Manuela Frésil : "L'abattoir occupe toute leur vie"

entretien avec Manuela Frésil, réalisatrice
par Frédéric Lavignette / juillet 2013

Sorti le 1er mai, son documentaire Entrée du personnel dénonce la souffrance des salariés des abattoirs, soumis à des cadences "plus infernales qu'ailleurs". Une violence faite aux hommes, occultée, dit-elle, par celle faite aux bêtes.

Pourquoi le thème des abattoirs et quelle a été la genèse du film ?

Manuela Frésil : Au début des années 2000, j'ai entamé un cycle de films sur la vie à la campagne. Partie d'un documentaire sur le travail des ouvriers à la campagne, j'en suis venue à en réaliser un autre sur les éleveurs de porcs, où j'ai soulevé la question de leur rapport aux bêtes. J'ai souhaité par la suite décliner cette même idée auprès des salariés des abattoirs. Ceux que j'ai rencontrés ont vite déplacé la question des animaux sur leurs propres douleurs physiques, celles du dos, des articulations, des muscles, etc.

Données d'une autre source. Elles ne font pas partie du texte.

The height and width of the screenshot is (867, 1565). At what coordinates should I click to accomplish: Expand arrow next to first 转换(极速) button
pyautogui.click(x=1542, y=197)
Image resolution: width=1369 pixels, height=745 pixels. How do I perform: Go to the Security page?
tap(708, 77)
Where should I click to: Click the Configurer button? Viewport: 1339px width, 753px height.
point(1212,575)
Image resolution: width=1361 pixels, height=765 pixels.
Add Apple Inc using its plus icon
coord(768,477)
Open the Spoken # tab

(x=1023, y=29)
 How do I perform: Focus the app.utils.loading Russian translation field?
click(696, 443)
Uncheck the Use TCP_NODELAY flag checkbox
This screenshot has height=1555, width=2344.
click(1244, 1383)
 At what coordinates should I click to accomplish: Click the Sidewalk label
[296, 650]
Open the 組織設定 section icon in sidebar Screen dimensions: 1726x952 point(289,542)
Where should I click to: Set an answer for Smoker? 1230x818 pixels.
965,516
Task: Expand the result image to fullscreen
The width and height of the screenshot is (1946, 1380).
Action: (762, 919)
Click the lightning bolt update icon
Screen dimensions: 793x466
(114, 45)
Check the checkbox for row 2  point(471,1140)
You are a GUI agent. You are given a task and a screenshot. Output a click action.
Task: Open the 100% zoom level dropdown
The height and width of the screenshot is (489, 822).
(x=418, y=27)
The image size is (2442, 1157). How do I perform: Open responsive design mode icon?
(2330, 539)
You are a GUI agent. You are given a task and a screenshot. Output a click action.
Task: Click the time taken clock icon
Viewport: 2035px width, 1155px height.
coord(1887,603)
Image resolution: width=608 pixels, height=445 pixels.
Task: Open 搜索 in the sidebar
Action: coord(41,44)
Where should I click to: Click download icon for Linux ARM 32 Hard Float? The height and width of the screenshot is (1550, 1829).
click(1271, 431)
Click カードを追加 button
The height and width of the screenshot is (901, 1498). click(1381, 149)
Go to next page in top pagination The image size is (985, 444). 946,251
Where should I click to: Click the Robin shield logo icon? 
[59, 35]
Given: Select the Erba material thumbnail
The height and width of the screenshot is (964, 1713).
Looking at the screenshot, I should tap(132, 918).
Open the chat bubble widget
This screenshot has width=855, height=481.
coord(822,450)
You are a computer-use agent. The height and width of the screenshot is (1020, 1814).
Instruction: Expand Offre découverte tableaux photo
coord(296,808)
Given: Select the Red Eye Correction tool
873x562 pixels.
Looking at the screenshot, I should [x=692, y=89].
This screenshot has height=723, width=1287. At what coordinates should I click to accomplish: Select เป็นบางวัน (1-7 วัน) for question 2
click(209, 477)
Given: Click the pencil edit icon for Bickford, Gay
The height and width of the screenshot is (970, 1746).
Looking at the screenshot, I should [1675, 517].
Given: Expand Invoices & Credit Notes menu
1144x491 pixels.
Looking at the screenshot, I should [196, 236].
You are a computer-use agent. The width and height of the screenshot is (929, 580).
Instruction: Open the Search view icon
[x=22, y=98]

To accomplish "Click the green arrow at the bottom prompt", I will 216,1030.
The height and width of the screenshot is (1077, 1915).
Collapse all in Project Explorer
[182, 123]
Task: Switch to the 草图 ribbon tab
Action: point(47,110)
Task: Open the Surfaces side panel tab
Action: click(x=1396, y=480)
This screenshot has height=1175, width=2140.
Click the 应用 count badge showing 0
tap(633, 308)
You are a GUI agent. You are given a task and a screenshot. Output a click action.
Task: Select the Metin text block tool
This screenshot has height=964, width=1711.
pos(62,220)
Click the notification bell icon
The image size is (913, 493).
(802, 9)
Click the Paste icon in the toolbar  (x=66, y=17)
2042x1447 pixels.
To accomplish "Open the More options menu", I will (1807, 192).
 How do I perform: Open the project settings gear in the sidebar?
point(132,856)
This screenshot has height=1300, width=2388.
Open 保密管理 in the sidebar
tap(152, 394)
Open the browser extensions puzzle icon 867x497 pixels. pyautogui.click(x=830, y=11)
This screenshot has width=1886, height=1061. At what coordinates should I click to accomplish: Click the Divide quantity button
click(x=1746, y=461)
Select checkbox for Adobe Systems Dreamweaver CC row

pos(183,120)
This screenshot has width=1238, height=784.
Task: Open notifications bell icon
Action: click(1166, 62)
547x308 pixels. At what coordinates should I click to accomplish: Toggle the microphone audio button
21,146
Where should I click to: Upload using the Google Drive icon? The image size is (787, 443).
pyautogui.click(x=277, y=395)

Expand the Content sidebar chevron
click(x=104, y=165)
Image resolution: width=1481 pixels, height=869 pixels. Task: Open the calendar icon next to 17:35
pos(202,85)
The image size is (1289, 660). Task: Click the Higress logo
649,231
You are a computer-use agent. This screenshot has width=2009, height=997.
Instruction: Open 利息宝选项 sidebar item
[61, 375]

Pendant le tournage, un ouvrier m'a dit, geste à l'appui, avoir mal à l'articulation de l'épaule à force de couper la jointure des ailes des dindes qui défilaient à la chaîne devant lui. Comme si, par porosité, il devenait malade de là où il coupait les bêtes. C'est de ce genre d'énigme que je suis partie pour m'apercevoir que les cadences dans ce secteur étaient plus infernales qu'ailleurs. J'ai des hypothèses, néanmoins c'est davantage aux ergonomes, aux syndicalistes, aux psychologues du travail, aux économistes, aux anthropologues ou aux philosophes de fournir des explications. Dans ces endroits où la mort est tellement présente et sidérante, où une bête est tuée toutes les trois secondes et demie, je pense que personne ne voit ce qui se passe derrière cet écran, comme si l'arbre cachait la forêt d'une autre réalité.

En quoi les abattoirs affectent-ils la santé de ceux qui y travaillent ?

M. F. : La soixantaine de salariés que j'ai interrogés pendant sept ans m'ont tous raconté la même histoire : lorsqu'ils sont rentrés à l'usine, ils pensaient ne pas y rester longtemps. Or ils y sont restés, et l'abattoir occupe toute leur vie, tant physiquement que moralement, avec en fond les mêmes gestes répétés ainsi que les mêmes cauchemars. Dans le film, l'un des salariés déclare qu'"avec le geste répétitif, on ne voit pas que cela fait mal". On ne prend conscience de sa douleur que la nuit, lorsque le corps est froid.

Pour l'essentiel, les pathologies concernent les poignets et les épaules, et certaines personnes disent ne plus pouvoir lever les bras. Il y a des postes sur lesquels on ne peut pas rester plus de trois quarts d'heure tant le geste est pénible et difficile, alors on vous déplace sur un autre, à la gestuelle tout aussi complexe, mais il n'y a jamais assez de temps pour récupérer. On dispose en moyenne d'un quart d'heure de pause toutes les quatre heures, et pas question de faire une micropause entre deux carcasses.

Quelles réactions votre film a-t-il suscitées ?

M. F. : Pour ce qui est des directions des abattoirs où nous avons tourné, elles n'ont pas réagi au film, même si elles ont toujours souhaité assister à nos prises de vues ou visionner nos images. Jamais elles ne se sont d'ailleurs doutées qu'on travaillait sur les conditions de travail, leurs craintes étant davantage liées à la question animale qu'à la question humaine.

Pour leur part, des ergonomes m'ont dit avoir pensé un temps qu'il était important de diversifier les gestes des salariés travaillant à la chaîne. Ils en sont revenus, car ils ont constaté que tout changement de poste engendrait du stress et de nouveaux troubles musculo-squelettiques. De plus, ils se sont aperçus que chaque geste suggéré pour un meilleur confort des salariés était au final adopté par les directions pour accroître les cadences de productivité. Dès lors, le rapport de force entre travailleurs et directions semble ne plus exister, les premiers se soumettant aux secondes.